Resumindo, o Canedo teve tudo para se manter mas acabou despromovido à II Divisão, estando agora na expecativa quanto a possíveis desistências ou até à criação da Divisão de Elite em Aveiro. Outro facto curioso, é o melhor marcador da equipa ter sido Álvaro, que chegou em Fevereiro e fez sete golos em doze jogos, nove deles como titular, superando na derradeira jornada Robalinho, que havia marcado seis entre Setembro e Fevereiro. Pode-se, então, dizer que apesar da época irregular em termos de resultados, o Canedo ficou no limiar da manutenção.

O momento - 27ª Jornada: São Roque 2-0 Canedo

Este foi sem dúvida o pior jogo da época do Canedo, e pior que isso, o momento em que quase toda a gente sentiu que já nada havia a fazer quanto à permanência. Ir jogar a casa do último classificado, uma equipa composta quase essencialmente por jovens entre os 19 e 23 anos, e fazer um jogo de tal maneira paupérrimo, que nem na formação se consegue fazer, é simplesmente absurdo. Não é pela qualidade e posição da equipa do São Roque, mas sim pela obrigação que a formação canedense tinha em vencer. Vencer e jogar mal tinha chegado. Mas saiu tudo ao contrário, até a arbitragem, que expulsou Edson de forma ridícula - o luso-angolano esteve em campo cerca de cinco minutos. E, volto a dizer, o jeito que esses três pontos teriam feito...

A figura: Márcio

Quem acompanhou as minhas crónicas aos jogos do Canedo durante a época 12/13, percebe bem esta escolha. Numa época tão desinspirada por parte de toda a equipa, Márcio, que era o melhor jogador do plantel em termos técnicos, foi sempre a unidade desiquilibradora e fundamental para o bom futebol praticado, embora a espaços, pelos canarinhos.
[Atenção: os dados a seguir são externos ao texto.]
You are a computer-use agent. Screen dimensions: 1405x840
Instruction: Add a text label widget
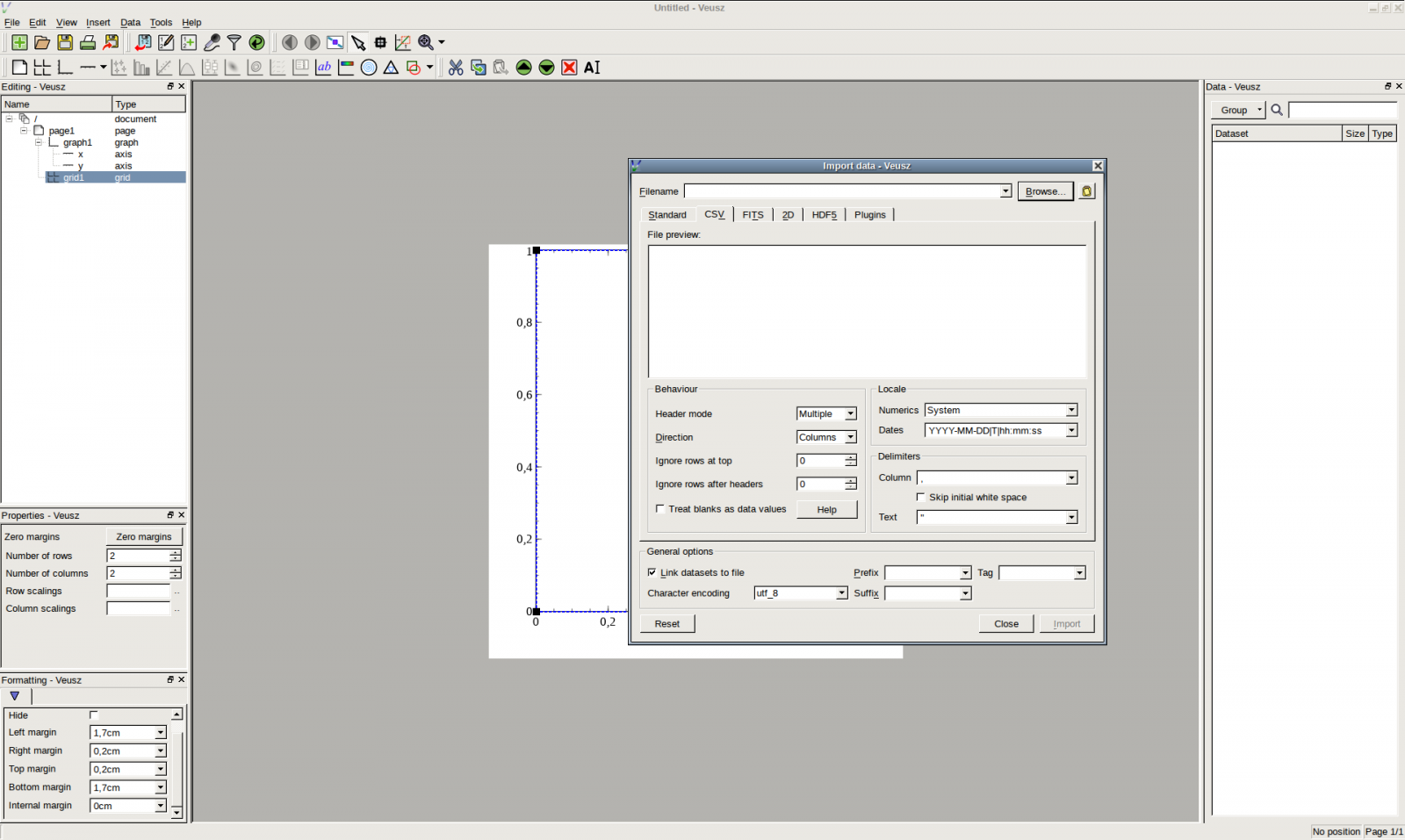(x=324, y=68)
Grande responsável e 'motor' do meio-campo na melhor fase da equipa, rubricada na ponta final do campeonato, não jogou por lesão os últimos três jogos da competição, e a equipa sentiu bem a sua falta, somando uma derrota, um empate e uma vitória, sendo que nos dois resultados negativos, o meio-campo dificilmente se conseguiu ligar ao ataque com 'cabeça, tronco e membros'. Palavras para quê?

A revelação: André Canedo

Contratado ao Sanguedo da II Divisão, o jovem médio André com apelido igual ao do clube que o contratou foi a grande revelação da equipa. Com vinte e sete jogos na prova, dezassete deles como titular, somou dois golos na competição: um na primeira jornada, na estreia, e após ter entrado marcando logo o golo que resultou na cambalhota no marcador em Albergaria-a-Velha, diante do Alba-B; e depois, na... última jornada, em casa do Fiães, o 'seu' Fiães, clube onde se formou, e a quem apontou um golaço. Foi, juntamente com Márcio, um dos grandes pêndulos do meio-campo, assumindo-se como um jogador simples, de trato fácil com a bola, bom tecnicamente, que sabe ocupar espaços, e que define bem o último passe.
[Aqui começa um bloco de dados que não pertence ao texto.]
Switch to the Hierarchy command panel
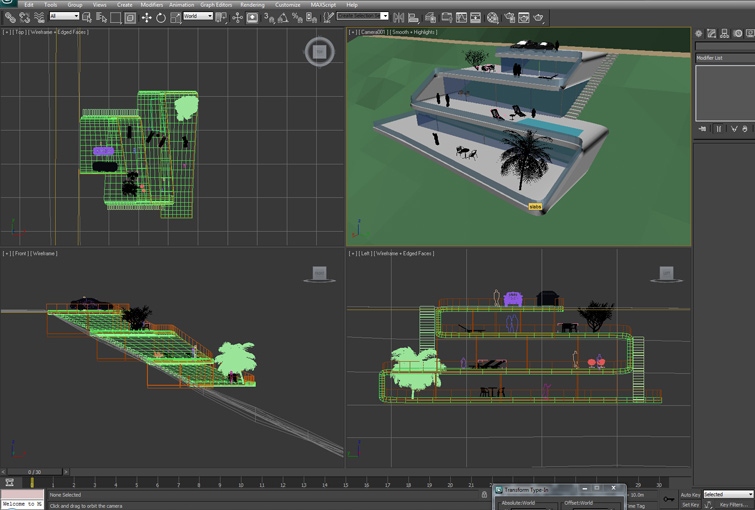The image size is (755, 510). 724,33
A desilusão: Campanha da equipa

Pouco mais há a dizer sobre a campanha da equipa. Já se percebeu como ela foi, cheia de altos e baixos, mas com muitos mais baixos que altos num ano em que as responsabilidades eram acrescidas, e o plantel poucas alterações sofreu, sendo ainda reforçado com quatro regressos de jogadores 'da casa'. Cerqueira não conseguiu controlar o grupo, João Paulo tentou, mais que uma vez, recuperá-lo, e a campanha final por pouco não deu os devidos frutos. Ficou, ainda assim, o amargo de boca por a manutenção se ter escapado nos últimos minutos da última jornada. Na Taça, a equipa não fez melhor que no campeonato, passando uma péssima imagem diante do Valonguense, da II Divisão, ainda por cima em casa, e caíndo no desempate por grandes penalidades.